Tools for downloading and preserving wikis. We archive wikis, from Wikipedia to tiniest wikis. As of 2024, WikiTeam has preserved more than 600,000 wikis.
https://github.com/WikiTeam
GNU General Public License v3.0
713 stars 148 forks source link

Images download stuck on certain file formats #312

Open nemobis opened 6 years ago

nemobis commented 6 years ago

I noticed a handful wikis which get stuck repeatedly while downloading files. Two had a swf extension and one a jar extension. We have to test if something weird happens with such formats (might also be a misconfigured MediaWiki or webserver, I don't remember what's the support for such files).

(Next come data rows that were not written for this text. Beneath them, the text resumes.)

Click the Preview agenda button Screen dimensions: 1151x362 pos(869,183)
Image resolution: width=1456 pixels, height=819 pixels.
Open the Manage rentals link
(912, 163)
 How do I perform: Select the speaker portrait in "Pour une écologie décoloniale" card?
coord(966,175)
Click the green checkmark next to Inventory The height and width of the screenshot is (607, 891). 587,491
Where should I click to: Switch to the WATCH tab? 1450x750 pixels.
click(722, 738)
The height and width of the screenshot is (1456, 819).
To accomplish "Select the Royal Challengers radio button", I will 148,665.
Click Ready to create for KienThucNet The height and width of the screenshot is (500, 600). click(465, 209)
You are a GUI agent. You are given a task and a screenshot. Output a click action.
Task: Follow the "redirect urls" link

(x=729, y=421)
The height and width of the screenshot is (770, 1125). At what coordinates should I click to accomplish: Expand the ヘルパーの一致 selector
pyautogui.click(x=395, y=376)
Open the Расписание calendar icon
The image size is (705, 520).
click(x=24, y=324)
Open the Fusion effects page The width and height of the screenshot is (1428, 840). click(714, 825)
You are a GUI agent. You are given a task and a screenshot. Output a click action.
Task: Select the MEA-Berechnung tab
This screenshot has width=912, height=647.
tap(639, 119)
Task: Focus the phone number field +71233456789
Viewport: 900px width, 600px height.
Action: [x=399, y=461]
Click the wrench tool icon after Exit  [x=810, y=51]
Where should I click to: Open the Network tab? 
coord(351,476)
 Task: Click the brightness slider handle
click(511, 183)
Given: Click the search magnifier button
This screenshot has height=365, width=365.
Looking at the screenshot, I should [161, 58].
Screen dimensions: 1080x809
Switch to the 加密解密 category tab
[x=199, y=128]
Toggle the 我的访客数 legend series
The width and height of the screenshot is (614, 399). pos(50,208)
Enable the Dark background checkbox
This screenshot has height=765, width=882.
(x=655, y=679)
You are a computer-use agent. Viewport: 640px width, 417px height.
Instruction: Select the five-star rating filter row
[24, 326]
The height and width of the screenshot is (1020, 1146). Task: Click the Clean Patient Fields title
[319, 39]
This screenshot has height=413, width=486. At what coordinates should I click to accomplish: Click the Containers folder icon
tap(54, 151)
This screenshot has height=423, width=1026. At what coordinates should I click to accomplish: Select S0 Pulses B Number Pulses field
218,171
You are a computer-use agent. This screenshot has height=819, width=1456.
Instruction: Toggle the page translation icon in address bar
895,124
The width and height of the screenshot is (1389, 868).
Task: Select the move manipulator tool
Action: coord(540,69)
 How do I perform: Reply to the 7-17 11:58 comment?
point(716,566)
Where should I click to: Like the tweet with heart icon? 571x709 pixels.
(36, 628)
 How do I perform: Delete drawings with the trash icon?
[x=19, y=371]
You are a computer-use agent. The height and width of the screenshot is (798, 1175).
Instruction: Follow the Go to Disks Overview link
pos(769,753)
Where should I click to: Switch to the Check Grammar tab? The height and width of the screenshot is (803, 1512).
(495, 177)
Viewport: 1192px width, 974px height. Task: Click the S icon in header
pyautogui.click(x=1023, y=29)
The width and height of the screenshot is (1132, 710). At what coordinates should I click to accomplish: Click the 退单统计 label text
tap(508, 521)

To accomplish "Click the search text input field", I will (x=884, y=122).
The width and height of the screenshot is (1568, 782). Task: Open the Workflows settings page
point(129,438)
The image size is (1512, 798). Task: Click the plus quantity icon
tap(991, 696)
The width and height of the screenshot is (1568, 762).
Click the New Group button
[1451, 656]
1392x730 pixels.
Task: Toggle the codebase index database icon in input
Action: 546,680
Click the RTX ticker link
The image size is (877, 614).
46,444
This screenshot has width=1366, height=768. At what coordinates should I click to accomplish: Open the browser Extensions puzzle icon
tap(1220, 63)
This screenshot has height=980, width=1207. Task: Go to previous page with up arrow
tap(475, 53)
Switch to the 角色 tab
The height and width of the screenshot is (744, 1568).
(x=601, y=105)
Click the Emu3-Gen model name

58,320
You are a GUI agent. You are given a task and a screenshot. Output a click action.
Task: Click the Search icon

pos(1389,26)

nemobis commented 6 years ago

It definitely keeps happening, e.g.:

Analysing http://imamp.colum.edu/mediawiki/api.php
Loading config file...
Resuming previous dump process...
Title list was completed in the previous session
XML dump was completed in the previous session
Image list was completed in the previous session
340 images were found in the directory from a previous session
Retrieving images from "Car1.swf"

Also:

Analysing http://ids.snu.ac.kr/w/api.php
Loading config file...
Resuming previous dump process...
Title list was completed in the previous session
XML dump was completed in the previous session
Image list was completed in the previous session
1449 images were found in the directory from a previous session
Retrieving images from "Mariadb-java-client-1.3.1.jar"

And:

Analysing http://mediawikibe.uwindsor.ca/clew/api.php
Loading config file...
Resuming previous dump process...
Title list was completed in the previous session
XML dump was completed in the previous session
Image list was completed in the previous session
3 images were found in the directory from a previous session
Retrieving images from "1 Minute on the Sakai Cluster.swf"